What the task asks: Pick up the blog reply on photography and theory after its last sentence and keep writing it.

Text extract:
Thank you Prateek, David, Ray, Martin and Stuart for your varied responses. With each I am tempted to take the blog in a different direction; but that might take promiscuity a little too far!
The question of ‘theory’ comes up, in different ways, in the responses of both David and Stuart, and I found David’s notion of the blurring of lines between theory and literature, especially in the way Phillips reads Freud and Winnicott, particularly alluring and useful. I have always found Barthes’s Lover’s Discourse and Incidents more inspiring than Camera Lucida, for photographers as well as writers on photography – and inspiring in a more oblique, tangential way. (They could be read as Barthes’s great ballads of sexual dependency.) Also, I find as a writer (and curator), Camera Lucida’s focus on the single image less interesting than the way the other two books weave moments and fragments together into, not a single or linear narrative, but something richer and stranger. With this art of sequencing, it is possible to take photography beyond the (rather overworked) “decisive moment”, towards a fuller experience of time’s breaks and flows. Yet, in being potentially inspiring for photographers, these books don’t become photographic ‘theory’. They remain pieces of imaginative, reflective and elegiac writing that might work their way into the mind’s eye and, more crucially, the “eye’s mind” (Bridget Riley’s phrase) through the acts of reading and reflection, neither of which is essentially an academic or theory-driven activity that is somehow inimical to the photographer’s Venus-fly-trap ‘instinct’ for capture.

Supplied records:
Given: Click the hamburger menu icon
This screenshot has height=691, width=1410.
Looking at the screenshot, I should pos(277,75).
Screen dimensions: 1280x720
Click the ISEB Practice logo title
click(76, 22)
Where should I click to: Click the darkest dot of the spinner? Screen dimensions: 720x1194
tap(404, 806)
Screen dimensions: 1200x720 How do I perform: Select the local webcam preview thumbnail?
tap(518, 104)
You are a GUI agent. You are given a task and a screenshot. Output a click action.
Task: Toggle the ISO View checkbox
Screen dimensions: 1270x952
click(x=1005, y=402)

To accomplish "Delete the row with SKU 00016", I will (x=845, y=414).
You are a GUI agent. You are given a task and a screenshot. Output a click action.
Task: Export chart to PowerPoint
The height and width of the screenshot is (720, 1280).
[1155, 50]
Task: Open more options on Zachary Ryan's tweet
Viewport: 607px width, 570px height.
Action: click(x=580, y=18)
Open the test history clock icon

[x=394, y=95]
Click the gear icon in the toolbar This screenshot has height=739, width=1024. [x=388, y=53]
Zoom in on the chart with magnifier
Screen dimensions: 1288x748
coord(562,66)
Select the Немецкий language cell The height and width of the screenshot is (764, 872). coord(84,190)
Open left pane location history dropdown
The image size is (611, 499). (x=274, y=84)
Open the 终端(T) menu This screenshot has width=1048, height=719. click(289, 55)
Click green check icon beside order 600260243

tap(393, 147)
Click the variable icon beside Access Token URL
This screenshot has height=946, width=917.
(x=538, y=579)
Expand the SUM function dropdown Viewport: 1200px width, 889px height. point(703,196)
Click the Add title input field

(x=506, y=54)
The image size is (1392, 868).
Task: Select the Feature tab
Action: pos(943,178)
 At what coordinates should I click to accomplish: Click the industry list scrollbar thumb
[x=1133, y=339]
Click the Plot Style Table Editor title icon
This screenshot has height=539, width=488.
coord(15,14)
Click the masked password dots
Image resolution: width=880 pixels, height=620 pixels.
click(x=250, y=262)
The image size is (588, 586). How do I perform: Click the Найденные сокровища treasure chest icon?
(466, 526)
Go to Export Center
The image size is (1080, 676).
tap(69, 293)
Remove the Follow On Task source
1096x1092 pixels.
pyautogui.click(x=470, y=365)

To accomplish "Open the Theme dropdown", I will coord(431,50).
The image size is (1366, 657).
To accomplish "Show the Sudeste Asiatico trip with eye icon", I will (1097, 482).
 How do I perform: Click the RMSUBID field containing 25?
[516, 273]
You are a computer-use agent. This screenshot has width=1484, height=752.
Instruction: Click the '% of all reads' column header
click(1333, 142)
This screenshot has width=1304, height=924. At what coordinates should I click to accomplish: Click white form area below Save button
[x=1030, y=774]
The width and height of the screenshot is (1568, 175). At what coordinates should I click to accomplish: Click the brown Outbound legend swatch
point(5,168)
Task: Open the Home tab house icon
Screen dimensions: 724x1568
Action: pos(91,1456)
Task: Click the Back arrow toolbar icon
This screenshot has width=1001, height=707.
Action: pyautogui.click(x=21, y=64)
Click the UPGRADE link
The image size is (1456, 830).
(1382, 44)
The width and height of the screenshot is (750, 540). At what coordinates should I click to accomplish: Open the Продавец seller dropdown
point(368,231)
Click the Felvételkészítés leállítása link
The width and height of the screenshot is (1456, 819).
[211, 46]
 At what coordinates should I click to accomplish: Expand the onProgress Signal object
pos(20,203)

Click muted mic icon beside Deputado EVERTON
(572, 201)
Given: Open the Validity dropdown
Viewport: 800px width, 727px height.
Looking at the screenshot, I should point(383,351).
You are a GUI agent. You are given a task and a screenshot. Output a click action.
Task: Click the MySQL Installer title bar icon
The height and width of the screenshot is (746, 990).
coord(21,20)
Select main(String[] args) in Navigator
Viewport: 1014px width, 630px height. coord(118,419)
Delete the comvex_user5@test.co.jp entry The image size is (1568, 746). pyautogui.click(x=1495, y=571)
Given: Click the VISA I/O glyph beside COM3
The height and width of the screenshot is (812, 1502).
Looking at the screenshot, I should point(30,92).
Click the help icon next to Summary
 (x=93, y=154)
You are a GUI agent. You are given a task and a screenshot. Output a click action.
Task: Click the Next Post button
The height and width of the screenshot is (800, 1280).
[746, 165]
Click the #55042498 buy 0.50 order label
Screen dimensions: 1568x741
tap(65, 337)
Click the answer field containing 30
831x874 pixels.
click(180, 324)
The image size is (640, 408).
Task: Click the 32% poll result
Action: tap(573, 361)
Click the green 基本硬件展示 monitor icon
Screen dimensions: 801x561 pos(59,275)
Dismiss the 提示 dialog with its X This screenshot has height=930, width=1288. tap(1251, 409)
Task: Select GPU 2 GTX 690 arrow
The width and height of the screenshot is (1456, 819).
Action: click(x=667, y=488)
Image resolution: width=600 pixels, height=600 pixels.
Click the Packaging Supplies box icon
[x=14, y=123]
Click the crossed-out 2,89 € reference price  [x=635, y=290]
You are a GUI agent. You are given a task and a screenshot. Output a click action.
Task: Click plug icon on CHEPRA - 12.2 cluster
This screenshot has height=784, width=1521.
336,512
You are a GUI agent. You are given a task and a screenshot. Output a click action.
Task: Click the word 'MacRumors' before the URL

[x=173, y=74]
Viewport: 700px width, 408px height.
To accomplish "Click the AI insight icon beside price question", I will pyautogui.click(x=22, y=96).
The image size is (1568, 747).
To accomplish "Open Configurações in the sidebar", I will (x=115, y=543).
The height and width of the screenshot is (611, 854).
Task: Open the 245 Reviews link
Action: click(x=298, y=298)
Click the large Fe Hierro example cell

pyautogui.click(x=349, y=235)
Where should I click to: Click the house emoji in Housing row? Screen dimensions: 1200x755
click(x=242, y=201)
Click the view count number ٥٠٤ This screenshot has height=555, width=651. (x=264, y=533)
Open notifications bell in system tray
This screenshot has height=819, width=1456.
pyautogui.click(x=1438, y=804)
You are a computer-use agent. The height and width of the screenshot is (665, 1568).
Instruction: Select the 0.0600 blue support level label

Written response:
According to my original plan, I wanted to discuss today a short story that is, to my mind, the most inclusive ‘theory’ of photography that I have read so far. But I want to postpone that for the next instalment, for the sake of two, more immediate, issues that I wish to put before you. Both arise from the responses to this blog and from my recent, and first, experience of curating, and thus presenting to the public, an artist’s photographic work.
I woke up this morning with a line from John Donne (promiscuity at its wittiest) going round and round in my head like a dream residue: “For God’s sake hold your tongue, and let me love…” I want to steal this line and turn it into what the photographer might say to the writer: “For God’s sake hold your tongue, and let me shoot…” Or what the viewer of photography might say to the writer: “For God’s sake hold your tongue, and let me look…”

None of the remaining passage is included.